§ TO DO:
Print, exactly and without pictures, the lines from the one where "Open the Add New Constraints (pin) icon" appears down to the end of the entries.

════════

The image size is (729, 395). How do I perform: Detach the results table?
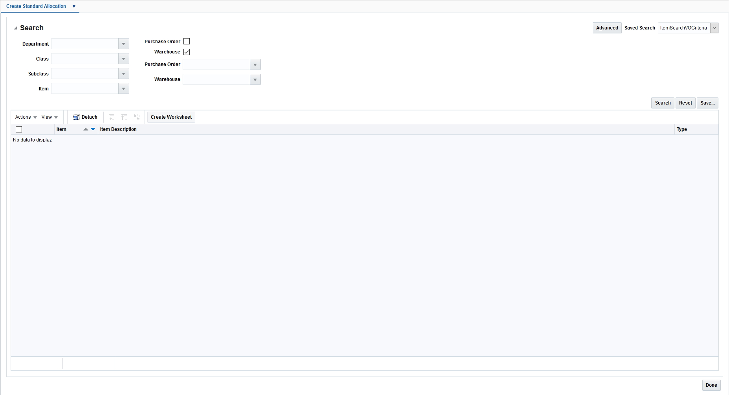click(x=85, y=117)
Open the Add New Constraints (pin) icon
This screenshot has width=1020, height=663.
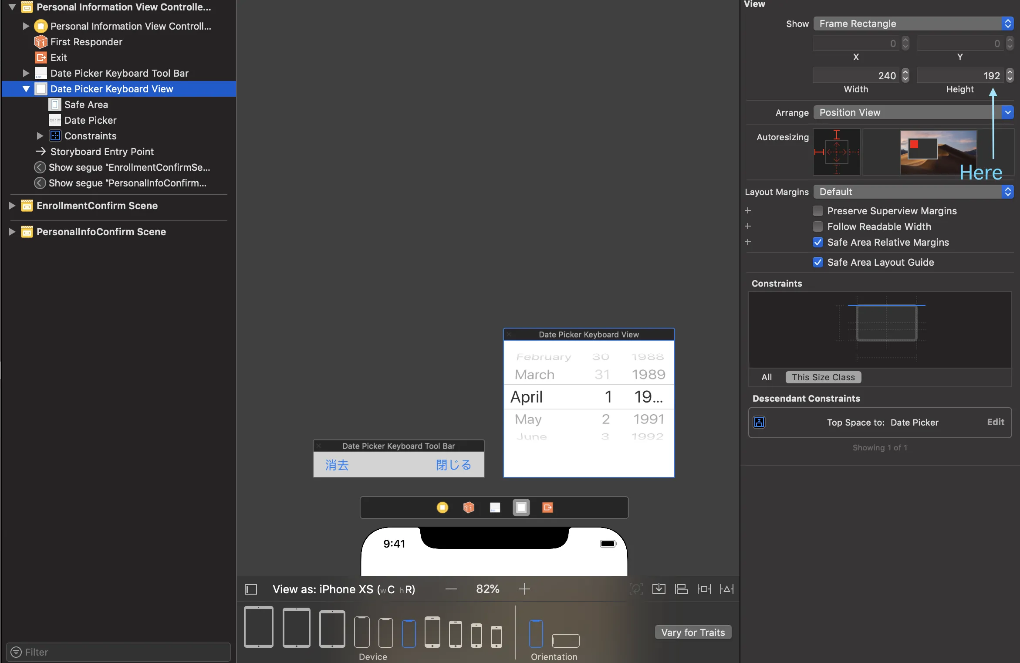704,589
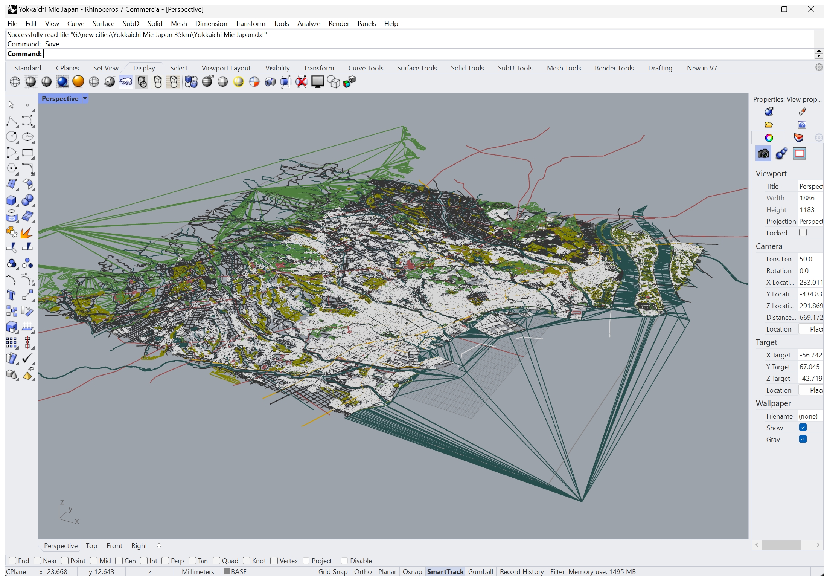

════════

§ EXERCISE RESULT:
Open the Add New Constraints (pin) icon
This screenshot has width=1020, height=663.
704,589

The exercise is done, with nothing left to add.